- WRITTEN EXERCISE -
Copy down the lines of the entries below without any change, starting with the line that contains "1568x772 pixels." and going on through the line that contains "click(1046, 602)", and leave out every other line.

[START OF RECORDS TO PROCESS]

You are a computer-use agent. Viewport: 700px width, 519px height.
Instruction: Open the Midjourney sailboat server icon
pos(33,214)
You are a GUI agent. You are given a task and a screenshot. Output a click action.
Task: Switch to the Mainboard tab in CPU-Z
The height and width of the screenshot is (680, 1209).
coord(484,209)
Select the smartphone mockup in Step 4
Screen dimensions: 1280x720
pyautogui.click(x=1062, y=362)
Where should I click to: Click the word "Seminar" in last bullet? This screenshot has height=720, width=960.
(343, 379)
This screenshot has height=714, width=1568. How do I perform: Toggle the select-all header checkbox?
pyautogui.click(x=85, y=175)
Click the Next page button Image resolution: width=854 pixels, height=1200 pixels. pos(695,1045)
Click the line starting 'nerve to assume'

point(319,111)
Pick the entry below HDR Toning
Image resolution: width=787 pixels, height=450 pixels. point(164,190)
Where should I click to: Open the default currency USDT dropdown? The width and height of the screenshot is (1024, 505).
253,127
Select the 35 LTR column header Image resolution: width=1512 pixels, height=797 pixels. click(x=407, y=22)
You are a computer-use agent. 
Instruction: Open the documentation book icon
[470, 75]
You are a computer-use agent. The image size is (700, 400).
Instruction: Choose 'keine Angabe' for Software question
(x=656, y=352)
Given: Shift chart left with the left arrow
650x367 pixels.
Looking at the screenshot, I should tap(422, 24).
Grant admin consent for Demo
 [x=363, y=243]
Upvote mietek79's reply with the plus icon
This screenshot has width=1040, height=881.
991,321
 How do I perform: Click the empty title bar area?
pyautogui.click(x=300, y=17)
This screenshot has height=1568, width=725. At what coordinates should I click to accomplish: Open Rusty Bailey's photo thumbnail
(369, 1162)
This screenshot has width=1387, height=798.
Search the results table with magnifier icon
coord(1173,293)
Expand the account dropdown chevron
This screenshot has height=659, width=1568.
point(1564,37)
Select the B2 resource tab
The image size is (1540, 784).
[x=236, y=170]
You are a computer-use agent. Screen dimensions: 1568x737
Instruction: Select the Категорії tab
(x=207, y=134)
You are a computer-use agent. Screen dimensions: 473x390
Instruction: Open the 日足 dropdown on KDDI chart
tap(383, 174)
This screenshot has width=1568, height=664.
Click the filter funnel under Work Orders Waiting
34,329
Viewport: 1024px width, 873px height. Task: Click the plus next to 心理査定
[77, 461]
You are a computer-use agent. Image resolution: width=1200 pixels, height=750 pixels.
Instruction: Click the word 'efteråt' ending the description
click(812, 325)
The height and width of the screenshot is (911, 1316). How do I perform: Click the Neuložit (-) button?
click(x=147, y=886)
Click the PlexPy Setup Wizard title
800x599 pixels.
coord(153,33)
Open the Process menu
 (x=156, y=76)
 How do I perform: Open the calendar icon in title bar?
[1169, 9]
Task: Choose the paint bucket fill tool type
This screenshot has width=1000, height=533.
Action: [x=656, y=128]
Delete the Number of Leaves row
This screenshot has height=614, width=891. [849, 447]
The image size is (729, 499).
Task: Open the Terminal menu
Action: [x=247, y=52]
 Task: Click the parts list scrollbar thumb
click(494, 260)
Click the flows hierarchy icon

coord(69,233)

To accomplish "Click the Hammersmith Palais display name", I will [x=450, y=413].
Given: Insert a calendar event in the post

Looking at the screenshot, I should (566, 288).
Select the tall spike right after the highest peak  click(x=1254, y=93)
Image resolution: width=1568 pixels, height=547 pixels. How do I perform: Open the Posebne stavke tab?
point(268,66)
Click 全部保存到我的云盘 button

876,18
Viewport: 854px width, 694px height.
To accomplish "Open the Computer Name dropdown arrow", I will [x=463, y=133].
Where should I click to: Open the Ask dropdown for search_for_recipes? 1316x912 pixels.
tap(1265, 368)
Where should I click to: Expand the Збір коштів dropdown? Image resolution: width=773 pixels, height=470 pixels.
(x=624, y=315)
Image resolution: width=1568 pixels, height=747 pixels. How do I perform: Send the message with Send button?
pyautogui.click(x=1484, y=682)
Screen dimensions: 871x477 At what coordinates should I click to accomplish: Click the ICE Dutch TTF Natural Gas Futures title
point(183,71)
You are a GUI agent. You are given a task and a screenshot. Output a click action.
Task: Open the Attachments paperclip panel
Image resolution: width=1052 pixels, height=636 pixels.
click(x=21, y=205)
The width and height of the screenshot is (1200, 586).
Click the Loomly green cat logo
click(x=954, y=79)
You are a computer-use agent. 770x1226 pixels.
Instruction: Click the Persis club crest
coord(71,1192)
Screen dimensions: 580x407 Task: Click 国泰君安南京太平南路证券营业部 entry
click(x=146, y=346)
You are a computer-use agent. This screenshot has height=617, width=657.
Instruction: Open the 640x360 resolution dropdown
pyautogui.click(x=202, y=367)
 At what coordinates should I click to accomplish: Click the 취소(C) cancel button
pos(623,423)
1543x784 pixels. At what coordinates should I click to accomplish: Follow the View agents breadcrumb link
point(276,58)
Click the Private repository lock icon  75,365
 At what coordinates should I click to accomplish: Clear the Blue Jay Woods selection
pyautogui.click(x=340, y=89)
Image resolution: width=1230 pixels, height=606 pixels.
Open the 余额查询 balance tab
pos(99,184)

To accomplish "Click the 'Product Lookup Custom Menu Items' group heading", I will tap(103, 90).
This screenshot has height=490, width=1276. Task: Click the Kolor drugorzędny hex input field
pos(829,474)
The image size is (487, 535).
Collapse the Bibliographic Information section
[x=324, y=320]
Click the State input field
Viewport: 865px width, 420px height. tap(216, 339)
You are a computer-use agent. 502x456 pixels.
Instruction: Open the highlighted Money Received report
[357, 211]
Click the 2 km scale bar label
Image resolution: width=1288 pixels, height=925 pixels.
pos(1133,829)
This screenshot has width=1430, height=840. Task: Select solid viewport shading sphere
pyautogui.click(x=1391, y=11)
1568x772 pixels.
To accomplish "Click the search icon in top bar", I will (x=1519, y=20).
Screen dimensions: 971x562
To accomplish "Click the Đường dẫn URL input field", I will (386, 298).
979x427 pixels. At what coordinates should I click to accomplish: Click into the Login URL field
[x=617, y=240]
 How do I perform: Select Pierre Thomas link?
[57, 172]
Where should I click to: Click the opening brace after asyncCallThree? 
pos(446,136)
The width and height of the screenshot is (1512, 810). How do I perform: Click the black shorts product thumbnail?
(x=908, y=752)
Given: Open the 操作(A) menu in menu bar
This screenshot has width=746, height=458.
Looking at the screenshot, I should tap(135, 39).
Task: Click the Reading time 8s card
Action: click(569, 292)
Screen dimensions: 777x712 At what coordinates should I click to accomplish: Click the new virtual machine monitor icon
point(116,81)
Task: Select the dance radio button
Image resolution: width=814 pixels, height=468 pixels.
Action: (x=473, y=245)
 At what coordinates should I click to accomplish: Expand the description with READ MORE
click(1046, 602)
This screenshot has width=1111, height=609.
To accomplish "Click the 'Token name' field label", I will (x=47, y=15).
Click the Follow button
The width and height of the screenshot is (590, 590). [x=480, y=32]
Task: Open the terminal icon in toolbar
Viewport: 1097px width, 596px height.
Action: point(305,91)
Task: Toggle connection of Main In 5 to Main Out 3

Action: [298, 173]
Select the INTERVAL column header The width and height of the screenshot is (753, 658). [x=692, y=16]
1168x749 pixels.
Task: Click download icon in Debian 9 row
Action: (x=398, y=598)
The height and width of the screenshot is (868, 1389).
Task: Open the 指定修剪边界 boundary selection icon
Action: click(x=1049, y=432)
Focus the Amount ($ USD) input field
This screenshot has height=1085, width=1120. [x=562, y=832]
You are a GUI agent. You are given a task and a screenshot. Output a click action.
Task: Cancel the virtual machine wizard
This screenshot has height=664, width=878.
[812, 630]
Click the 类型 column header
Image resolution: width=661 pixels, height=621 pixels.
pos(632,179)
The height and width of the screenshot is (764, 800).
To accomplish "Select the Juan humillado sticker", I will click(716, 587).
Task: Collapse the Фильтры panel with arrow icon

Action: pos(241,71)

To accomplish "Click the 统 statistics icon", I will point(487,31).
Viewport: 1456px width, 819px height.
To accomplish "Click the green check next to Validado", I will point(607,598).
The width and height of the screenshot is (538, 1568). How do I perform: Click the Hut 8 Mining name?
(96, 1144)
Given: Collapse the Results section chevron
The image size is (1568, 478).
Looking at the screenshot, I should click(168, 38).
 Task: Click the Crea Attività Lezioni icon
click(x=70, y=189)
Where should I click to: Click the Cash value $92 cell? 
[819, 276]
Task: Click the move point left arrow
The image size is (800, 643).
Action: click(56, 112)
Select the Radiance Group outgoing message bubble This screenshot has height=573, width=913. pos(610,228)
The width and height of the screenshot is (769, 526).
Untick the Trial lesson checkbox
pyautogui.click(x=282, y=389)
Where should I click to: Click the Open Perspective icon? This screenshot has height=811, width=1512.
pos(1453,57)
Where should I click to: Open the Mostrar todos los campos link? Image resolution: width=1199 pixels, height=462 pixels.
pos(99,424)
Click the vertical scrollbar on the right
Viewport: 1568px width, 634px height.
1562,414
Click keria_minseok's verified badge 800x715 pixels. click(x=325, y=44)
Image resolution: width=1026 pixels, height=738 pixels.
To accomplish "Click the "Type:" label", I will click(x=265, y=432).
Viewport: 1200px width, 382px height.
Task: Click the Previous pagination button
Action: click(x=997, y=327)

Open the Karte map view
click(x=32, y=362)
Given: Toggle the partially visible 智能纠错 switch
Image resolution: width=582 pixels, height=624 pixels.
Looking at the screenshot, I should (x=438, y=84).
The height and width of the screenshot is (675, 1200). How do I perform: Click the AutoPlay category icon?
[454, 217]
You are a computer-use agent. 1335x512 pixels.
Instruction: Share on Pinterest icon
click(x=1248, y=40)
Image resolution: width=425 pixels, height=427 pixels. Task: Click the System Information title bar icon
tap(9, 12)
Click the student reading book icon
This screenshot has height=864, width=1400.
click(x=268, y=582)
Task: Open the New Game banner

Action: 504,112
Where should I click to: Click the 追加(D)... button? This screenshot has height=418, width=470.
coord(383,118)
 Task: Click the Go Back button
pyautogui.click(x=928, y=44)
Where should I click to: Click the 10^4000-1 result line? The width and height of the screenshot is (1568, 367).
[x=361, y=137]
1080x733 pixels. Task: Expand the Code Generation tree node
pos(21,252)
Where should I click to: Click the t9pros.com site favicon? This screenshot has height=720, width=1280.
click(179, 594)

[END OF RECORDS TO PROCESS]

- FULL OUTPUT -
1568x772 pixels.
To accomplish "Click the search icon in top bar", I will (x=1519, y=20).
Screen dimensions: 971x562
To accomplish "Click the Đường dẫn URL input field", I will (386, 298).
979x427 pixels. At what coordinates should I click to accomplish: Click into the Login URL field
[x=617, y=240]
 How do I perform: Select Pierre Thomas link?
[57, 172]
Where should I click to: Click the opening brace after asyncCallThree? 
pos(446,136)
The width and height of the screenshot is (1512, 810). How do I perform: Click the black shorts product thumbnail?
(x=908, y=752)
Given: Open the 操作(A) menu in menu bar
This screenshot has width=746, height=458.
Looking at the screenshot, I should tap(135, 39).
Task: Click the Reading time 8s card
Action: click(569, 292)
Screen dimensions: 777x712 At what coordinates should I click to accomplish: Click the new virtual machine monitor icon
point(116,81)
Task: Select the dance radio button
Image resolution: width=814 pixels, height=468 pixels.
Action: (x=473, y=245)
 At what coordinates should I click to accomplish: Expand the description with READ MORE
click(1046, 602)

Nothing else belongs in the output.